(Given entries)
-=-=-

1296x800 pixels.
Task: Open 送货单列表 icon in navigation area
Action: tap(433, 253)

-=-=-

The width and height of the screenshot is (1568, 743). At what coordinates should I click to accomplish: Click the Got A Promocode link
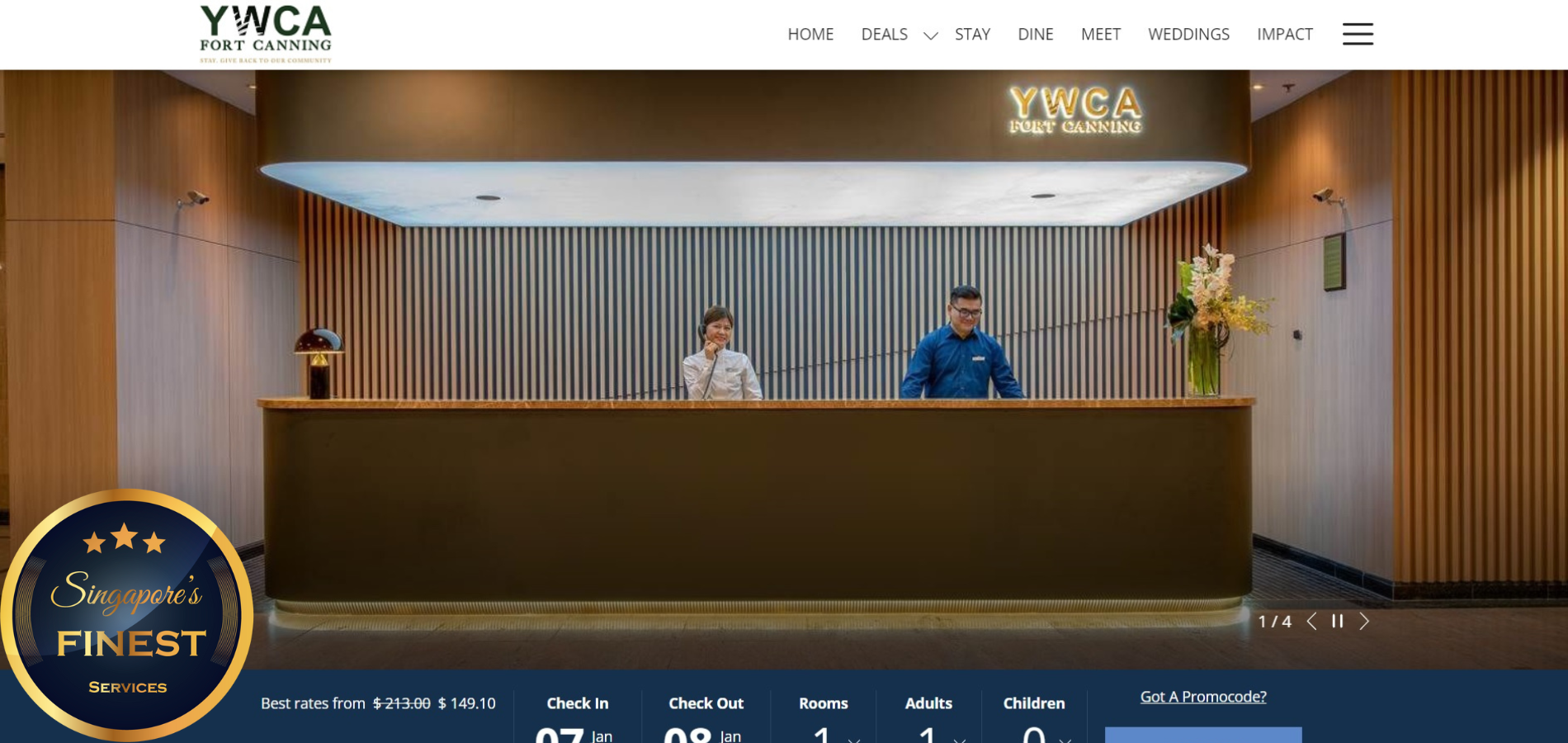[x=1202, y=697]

-=-=-

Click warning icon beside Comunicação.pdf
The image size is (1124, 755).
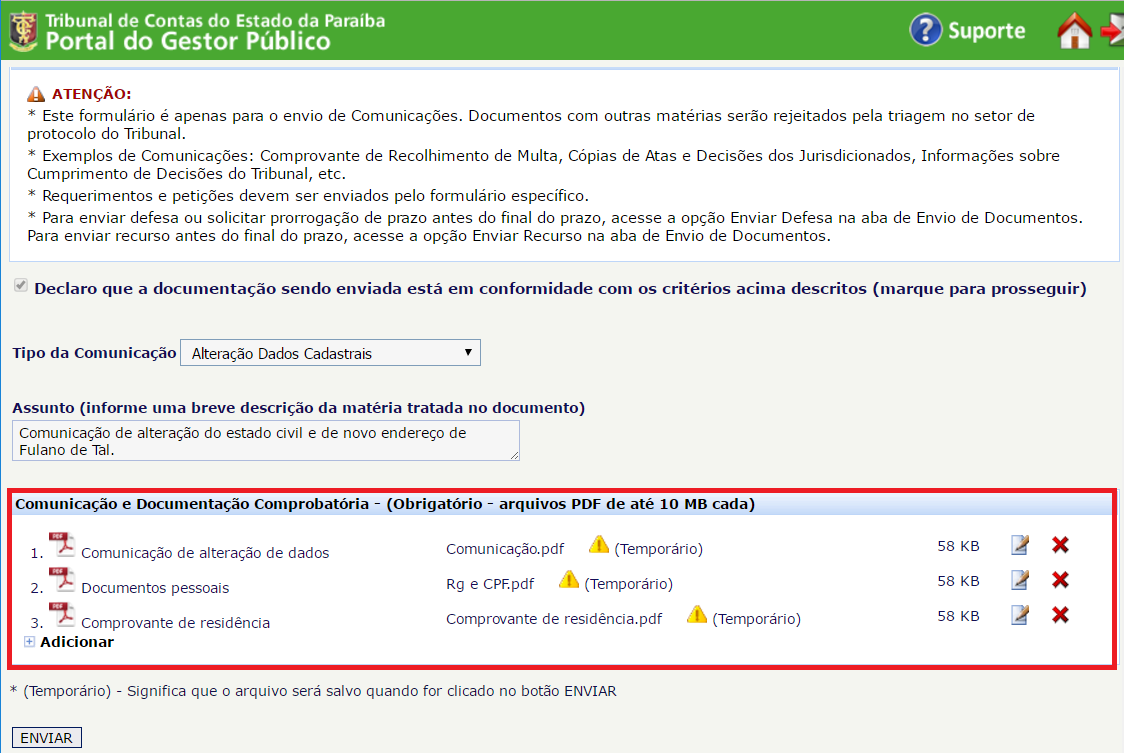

-=-=-

(Problem requirements)
Within the material above, extract exactly the lines that start at the line containing "Click warning icon beside Comunicação.pdf" and stop after the line containing "The image size is (1124, 755).", and only those.

(Reply)
Click warning icon beside Comunicação.pdf
The image size is (1124, 755).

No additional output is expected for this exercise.